Only the lines from the beginning of the data through the one with "The image size is (1090, 727)." belong in the answer, each retyped exactly, with pictures left out.

▸ **Entries supplied**
++++++

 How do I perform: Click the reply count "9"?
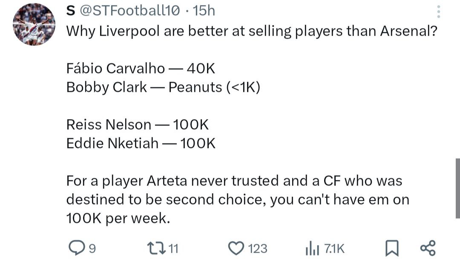(x=93, y=249)
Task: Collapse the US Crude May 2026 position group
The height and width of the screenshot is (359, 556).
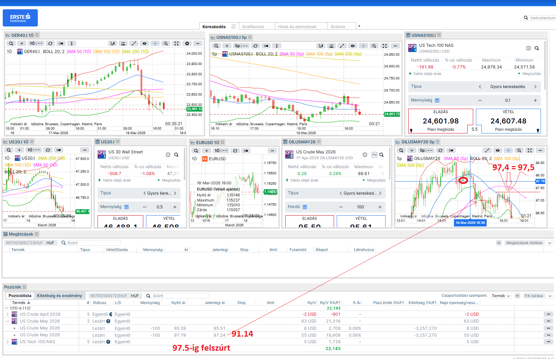Action: 8,321
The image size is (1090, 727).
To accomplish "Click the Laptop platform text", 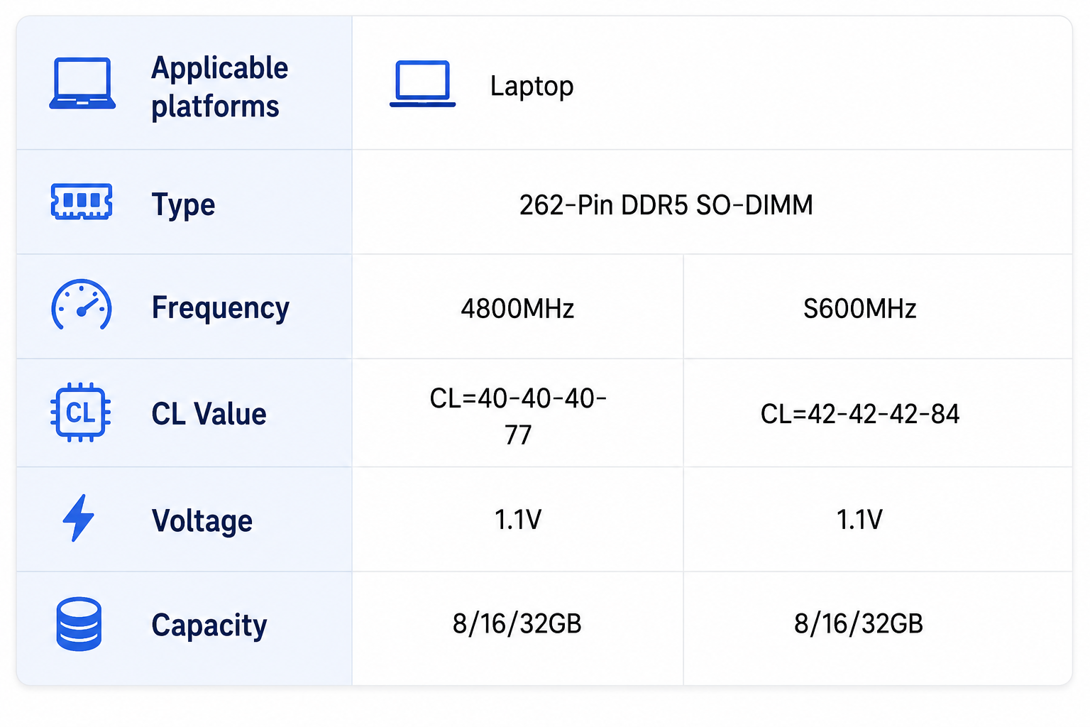I will point(532,86).
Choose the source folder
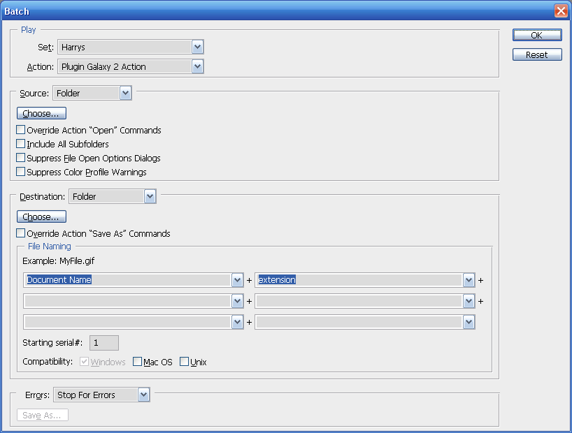Viewport: 572px width, 433px height. coord(41,113)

++++++

▸ **Completed exercise**
 How do I perform: Click the reply count "9"?
(x=93, y=249)
Task: Collapse the US Crude May 2026 position group
The height and width of the screenshot is (359, 556).
Action: 8,321
The image size is (1090, 727).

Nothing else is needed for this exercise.